One of the most common of all retrofitting techniques is to raise an entire existing superstructure above the design Flood elevation (DFE). When properly done, the elevation of a house places the living area above all but the most severe floods.
Elevating the structure allows water to enter the building footprint while locating the living area above the anticipated flood elevation. Elevating the house offers long term advantages over wet floodproofing by making the cleanup after the flood much easier limiting the cleanup to areas outside of the living area. In many cases, elevating the house is simpler and more cost effective than dry floodproofing the house.
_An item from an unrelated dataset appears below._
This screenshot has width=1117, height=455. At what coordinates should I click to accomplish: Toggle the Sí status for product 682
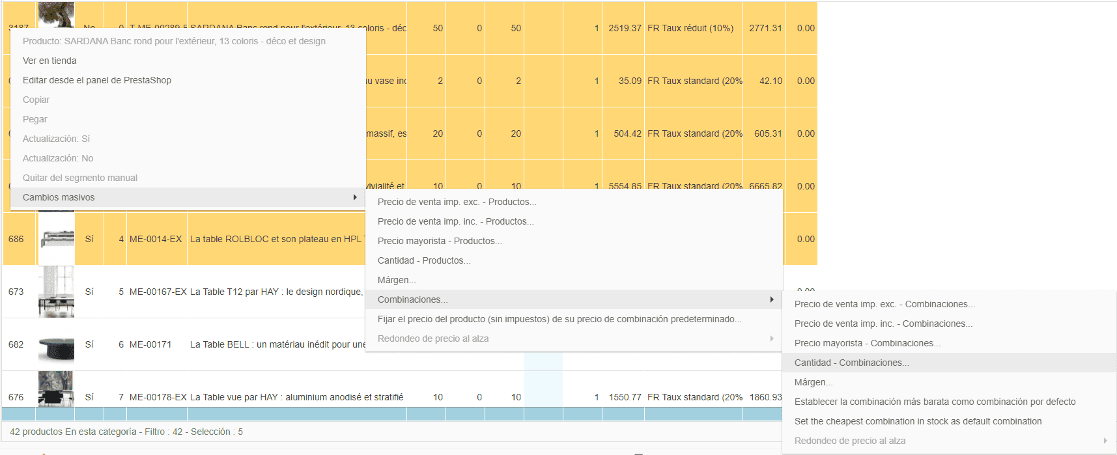(x=89, y=344)
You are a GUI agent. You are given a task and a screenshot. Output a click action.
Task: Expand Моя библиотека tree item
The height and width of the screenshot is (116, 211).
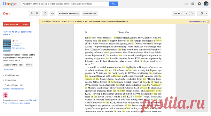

This information in this course could be useful in projects where elevating the house is necessary, regardless of the reason.
This course is based on the FEMA publication, Engineering Principles and Practices for Retrofitting Flood-Prone Residential Structures, Chapter 5E Elevation and a Case Study from Chapter 6. It is intended to provide knowledge that may be used to protect residential structures from flooding by raising the living area above the DFE.
Understand specific methods of elevating residential structures for flood protection;
Know how to use the design flood elevation (DFE) in elevation design;
Be introduced to designing openings for intentional flooding of enclosed areas below the DFE;
Be introduced to elevating houses over crawlspace foundations;
Be introduced to elevating houses over basement foundations;
Be introduced to elevating houses on pier foundations;
Be introduced to elevating houses on pile foundations;
Be introduced to elevating houses on column foundations;
Be introduced to elevating Slab-on-Grade houses without raising the slab with the house;
Be introduced to elevating Slab-on-Grade houses while raising the slab with the house;
Understand how to elevate utilities of various types of houses;
Understand how to construct new living areas (second story addition) over an existing foundation for a 1-story house; and
Be able to evaluate changes to foundation loads due to second story addition;
Be able to evaluate changes to structural framing loads due to second story addition;
Be able to evaluate changes from increased wind loads due to increased height; and
Be able to evaluate changes from increased wind loads due to increased height.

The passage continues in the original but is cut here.